→ WHAT IS NEEDED: Return all of the entries, keeping every word and mark as it is.
RECORDS FOR PROCESSING below:
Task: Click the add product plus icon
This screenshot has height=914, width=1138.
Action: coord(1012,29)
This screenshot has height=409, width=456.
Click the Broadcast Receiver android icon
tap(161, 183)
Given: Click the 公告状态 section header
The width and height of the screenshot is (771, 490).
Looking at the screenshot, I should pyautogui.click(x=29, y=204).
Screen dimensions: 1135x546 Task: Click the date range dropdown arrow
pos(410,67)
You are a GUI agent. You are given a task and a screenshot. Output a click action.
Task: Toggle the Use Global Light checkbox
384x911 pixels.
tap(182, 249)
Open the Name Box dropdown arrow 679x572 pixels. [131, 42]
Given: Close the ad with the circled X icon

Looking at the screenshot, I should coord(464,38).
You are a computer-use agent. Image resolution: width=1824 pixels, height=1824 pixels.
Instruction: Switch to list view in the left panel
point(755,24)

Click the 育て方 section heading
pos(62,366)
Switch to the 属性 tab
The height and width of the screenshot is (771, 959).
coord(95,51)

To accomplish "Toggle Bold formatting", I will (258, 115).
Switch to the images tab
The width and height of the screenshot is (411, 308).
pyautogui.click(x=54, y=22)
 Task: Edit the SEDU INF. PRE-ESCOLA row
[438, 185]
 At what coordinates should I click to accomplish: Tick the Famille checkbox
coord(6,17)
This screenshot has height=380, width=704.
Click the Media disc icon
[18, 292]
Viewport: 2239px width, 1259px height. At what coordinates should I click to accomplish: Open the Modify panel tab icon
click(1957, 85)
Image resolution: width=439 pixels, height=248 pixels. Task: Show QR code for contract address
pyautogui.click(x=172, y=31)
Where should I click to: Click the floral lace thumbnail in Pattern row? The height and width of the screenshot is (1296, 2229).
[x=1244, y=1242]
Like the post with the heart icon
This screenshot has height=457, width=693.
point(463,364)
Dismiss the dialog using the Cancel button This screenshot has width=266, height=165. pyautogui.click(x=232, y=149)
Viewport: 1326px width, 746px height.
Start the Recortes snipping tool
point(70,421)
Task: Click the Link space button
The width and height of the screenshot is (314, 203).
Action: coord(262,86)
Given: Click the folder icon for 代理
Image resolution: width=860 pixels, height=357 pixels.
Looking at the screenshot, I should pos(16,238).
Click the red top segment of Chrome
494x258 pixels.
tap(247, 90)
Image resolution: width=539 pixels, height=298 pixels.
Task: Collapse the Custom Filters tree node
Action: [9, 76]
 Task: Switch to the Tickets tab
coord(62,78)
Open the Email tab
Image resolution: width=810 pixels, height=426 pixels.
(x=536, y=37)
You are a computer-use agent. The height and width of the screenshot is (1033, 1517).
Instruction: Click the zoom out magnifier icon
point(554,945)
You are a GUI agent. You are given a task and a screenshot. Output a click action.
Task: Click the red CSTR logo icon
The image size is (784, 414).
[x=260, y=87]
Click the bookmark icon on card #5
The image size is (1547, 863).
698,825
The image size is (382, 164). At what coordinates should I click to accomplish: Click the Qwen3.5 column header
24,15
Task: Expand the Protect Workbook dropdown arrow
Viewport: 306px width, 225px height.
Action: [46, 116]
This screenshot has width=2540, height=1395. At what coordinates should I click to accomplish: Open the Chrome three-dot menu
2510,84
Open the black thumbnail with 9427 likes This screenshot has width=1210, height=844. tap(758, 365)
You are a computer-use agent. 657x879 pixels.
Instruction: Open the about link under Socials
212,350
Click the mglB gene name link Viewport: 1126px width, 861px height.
End of RECORDS FOR PROCESSING.
→ SOLUTION FOR THIS PROBLEM:
Task: Click the add product plus icon
This screenshot has height=914, width=1138.
Action: coord(1012,29)
This screenshot has height=409, width=456.
Click the Broadcast Receiver android icon
tap(161, 183)
Given: Click the 公告状态 section header
The width and height of the screenshot is (771, 490).
Looking at the screenshot, I should pyautogui.click(x=29, y=204).
Screen dimensions: 1135x546 Task: Click the date range dropdown arrow
pos(410,67)
You are a GUI agent. You are given a task and a screenshot. Output a click action.
Task: Toggle the Use Global Light checkbox
384x911 pixels.
tap(182, 249)
Open the Name Box dropdown arrow 679x572 pixels. [131, 42]
Given: Close the ad with the circled X icon

Looking at the screenshot, I should coord(464,38).
You are a computer-use agent. Image resolution: width=1824 pixels, height=1824 pixels.
Instruction: Switch to list view in the left panel
point(755,24)

Click the 育て方 section heading
pos(62,366)
Switch to the 属性 tab
The height and width of the screenshot is (771, 959).
coord(95,51)

To accomplish "Toggle Bold formatting", I will (258, 115).
Switch to the images tab
The width and height of the screenshot is (411, 308).
pyautogui.click(x=54, y=22)
 Task: Edit the SEDU INF. PRE-ESCOLA row
[438, 185]
 At what coordinates should I click to accomplish: Tick the Famille checkbox
coord(6,17)
This screenshot has height=380, width=704.
Click the Media disc icon
[18, 292]
Viewport: 2239px width, 1259px height. At what coordinates should I click to accomplish: Open the Modify panel tab icon
click(1957, 85)
Image resolution: width=439 pixels, height=248 pixels. Task: Show QR code for contract address
pyautogui.click(x=172, y=31)
Where should I click to: Click the floral lace thumbnail in Pattern row? The height and width of the screenshot is (1296, 2229).
[x=1244, y=1242]
Like the post with the heart icon
This screenshot has height=457, width=693.
point(463,364)
Dismiss the dialog using the Cancel button This screenshot has width=266, height=165. pyautogui.click(x=232, y=149)
Viewport: 1326px width, 746px height.
Start the Recortes snipping tool
point(70,421)
Task: Click the Link space button
The width and height of the screenshot is (314, 203).
Action: coord(262,86)
Given: Click the folder icon for 代理
Image resolution: width=860 pixels, height=357 pixels.
Looking at the screenshot, I should pos(16,238).
Click the red top segment of Chrome
494x258 pixels.
tap(247, 90)
Image resolution: width=539 pixels, height=298 pixels.
Task: Collapse the Custom Filters tree node
Action: [9, 76]
 Task: Switch to the Tickets tab
coord(62,78)
Open the Email tab
Image resolution: width=810 pixels, height=426 pixels.
(x=536, y=37)
You are a computer-use agent. The height and width of the screenshot is (1033, 1517).
Instruction: Click the zoom out magnifier icon
point(554,945)
You are a GUI agent. You are given a task and a screenshot. Output a click action.
Task: Click the red CSTR logo icon
The image size is (784, 414).
[x=260, y=87]
Click the bookmark icon on card #5
The image size is (1547, 863).
698,825
The image size is (382, 164). At what coordinates should I click to accomplish: Click the Qwen3.5 column header
24,15
Task: Expand the Protect Workbook dropdown arrow
Viewport: 306px width, 225px height.
Action: [46, 116]
This screenshot has width=2540, height=1395. At what coordinates should I click to accomplish: Open the Chrome three-dot menu
2510,84
Open the black thumbnail with 9427 likes This screenshot has width=1210, height=844. tap(758, 365)
You are a computer-use agent. 657x879 pixels.
Instruction: Open the about link under Socials
212,350
Click the mglB gene name link Viewport: 1126px width, 861px height.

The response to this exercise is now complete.